Around 30% of the agricultural land of England and Wales is farmed under some form of tenancy agreement. Half of that area is rented under secure agreements regulated by the Agricultural Holdings Act 1986 and the remaining half is let under Farm Business Tenancies (FBTs), regulated by the Agricultural Tenancies Act 1995. These FBT agreements are characterised by short lengths of term. The current average length of term on these agreements is 3.66 years and nearly 85% of all new tenancies are let for 5 years or less.
"In response to the announced changes to Inheritance Tax, we are already seeing the advisory industry, which surrounds the landlord community, step into gear by promoting the need for estates to look at restructuring their position to maximise their ability to avoid tax. With the landlord community being considerably risk averse, we are anticipating many situations where private landlords will be seeking to bring back into hand land currently let under short-term FBT agreements. This will provide them with options for wealth management or to raise the funds necessary to pay any expected tax bill. We could see many FBT agreements being ended and many tenancy agreements that should have been offered being pulled from the market," said Mr Martin.
In addition, the TFA is also receiving reports that landlords are looking to scale back investment in buildings and fixed equipment on let holdings for fear of increasing their value and their exposure to tax.
"We need the Government to make an urgent statement which, whilst not undermining the overall policy mechanism, expresses the understanding of the unintended consequences for privately let tenant farms and the livelihood of those who farm those holdings. We need to hear that these concerns will be taken into consideration in drafting the forthcoming legislation. Such a commitment would alleviate the current pressure for let estates to restructure now in advance of any forthcoming legislation," said Mr Martin.
The TFA has put forward a reasonable mechanism for the Government to use to ensure family tenant farming businesses are protected. That is to allow landlords to add into the zero-rate band for inheritance tax the value of any agricultural land let to tenant farmers on secure tenancy agreements let under the Agricultural Holdings Act 1986, or FBT agreements let for 10 years or more, without scheduled, unconditional break clauses. In addition, land let for crops usually grown in short rotation could also be included within the zero rate band. However, the new tax charge would continue to apply to those estates letting land outside those parameters.
"Incentivising longer term farm tenancy agreements would also sit well with wider Government policy on rural economic growth, farm resilience, food security and the provision of public goods, including in respect of environmental management and carbon sequestration and storage," said Mr Martin.
In addition, the TFA believes that there are two other sensible changes that should be made in order to finesse the impact of the proposed changes on agricultural businesses more widely.
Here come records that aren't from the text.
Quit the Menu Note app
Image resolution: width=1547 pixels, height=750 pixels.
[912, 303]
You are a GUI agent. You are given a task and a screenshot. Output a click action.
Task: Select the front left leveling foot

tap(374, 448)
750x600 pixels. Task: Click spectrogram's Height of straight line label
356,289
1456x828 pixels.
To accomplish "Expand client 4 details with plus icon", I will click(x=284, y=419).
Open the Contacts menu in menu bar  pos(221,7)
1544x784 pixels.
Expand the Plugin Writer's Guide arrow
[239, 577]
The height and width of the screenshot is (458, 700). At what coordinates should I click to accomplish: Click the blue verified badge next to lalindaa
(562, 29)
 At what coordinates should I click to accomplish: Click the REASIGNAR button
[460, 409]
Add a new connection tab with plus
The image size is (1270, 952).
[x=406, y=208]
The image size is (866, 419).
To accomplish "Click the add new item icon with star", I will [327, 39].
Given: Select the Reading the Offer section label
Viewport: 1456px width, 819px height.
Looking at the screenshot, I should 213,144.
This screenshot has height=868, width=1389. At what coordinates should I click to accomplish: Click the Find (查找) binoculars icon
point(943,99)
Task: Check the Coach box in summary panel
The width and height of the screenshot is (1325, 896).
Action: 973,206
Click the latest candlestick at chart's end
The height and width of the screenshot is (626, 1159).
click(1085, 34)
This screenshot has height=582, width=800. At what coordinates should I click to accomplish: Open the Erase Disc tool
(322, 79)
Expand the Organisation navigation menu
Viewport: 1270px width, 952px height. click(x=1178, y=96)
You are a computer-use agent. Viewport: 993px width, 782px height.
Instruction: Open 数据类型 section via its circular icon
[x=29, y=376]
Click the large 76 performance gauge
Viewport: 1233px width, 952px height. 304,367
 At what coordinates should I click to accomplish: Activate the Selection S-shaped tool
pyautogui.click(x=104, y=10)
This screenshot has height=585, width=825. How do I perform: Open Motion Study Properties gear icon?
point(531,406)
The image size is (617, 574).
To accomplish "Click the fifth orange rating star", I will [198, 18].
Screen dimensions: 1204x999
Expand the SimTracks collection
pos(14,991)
Firstly, the combined APR/BPR zero rate band should be set at to £2 million and secondly, that allowance should be transferable between spouses and civil partners to provide an overall limit of £5 million rather than the £3 million currently suggested.
"If the Government could find its way to making these sensible changes to what it has announced already, it should provide farm businesses utilising owned and rented land and those estates offering tenancy opportunities a reasonable and fair basis to adequately plan their financial and succession affairs going forward," said Mr Martin.